Valiantly overcoming a cold virus that seems to turned half the city’s populace into snivelling wrecks, I dragged my diseased carcass (perhaps the prose style of my current livre de chevet, The Gathering, is getting to me) into the city centre yesterday to see the indomitable Seymour Hersh hold forth at the Amnesty International Lecture. The Irish Times diplomatically described Hersh’s address as “wide-ranging”, although I would have been more inclined to describe it as an enjoyable exercise in free association, as Hersh not only leaped from one from anecdote to next but frequently leaped back again. However, the message could not have been clearer: the numbers who have suffered already is shaming, but the black legacy of the Iraq misadventure, for both the benighted country itself and the United States, will blight the lives of many generations. (And that’s before cheerfully contemplating what the Pentagon might have up its sleeve for Iran).
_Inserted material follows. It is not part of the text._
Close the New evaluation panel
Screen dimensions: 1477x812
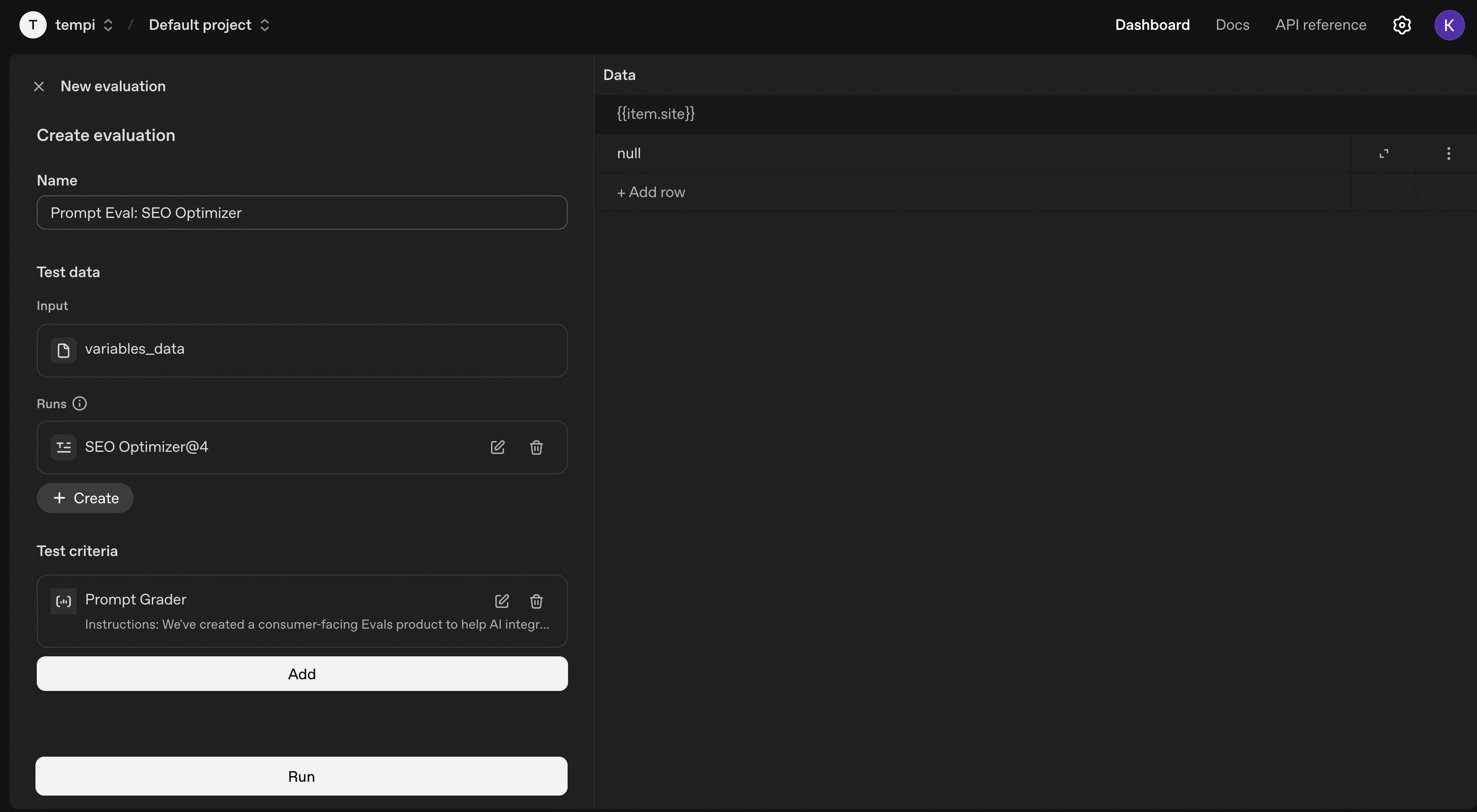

The only aspect that marred the event was that whiff of condescension towards those crazy Yanks that seem to be sine qua non of these events. At one point, the moderator Olivia O’Leary, employing that cultured faux-naĩf tone that has served her so well in her career, asked Hersh why did the Americans not treat the people they depend on for oil with more … understanding?
As if the enlightened motorists of Ireland, with their copies of Edward Said’s Orientalism on the passenger seats beside them, turn the key of SUVs fuelled by pixie-dust. By the way, RTE has made the complete lecture available as a webcast.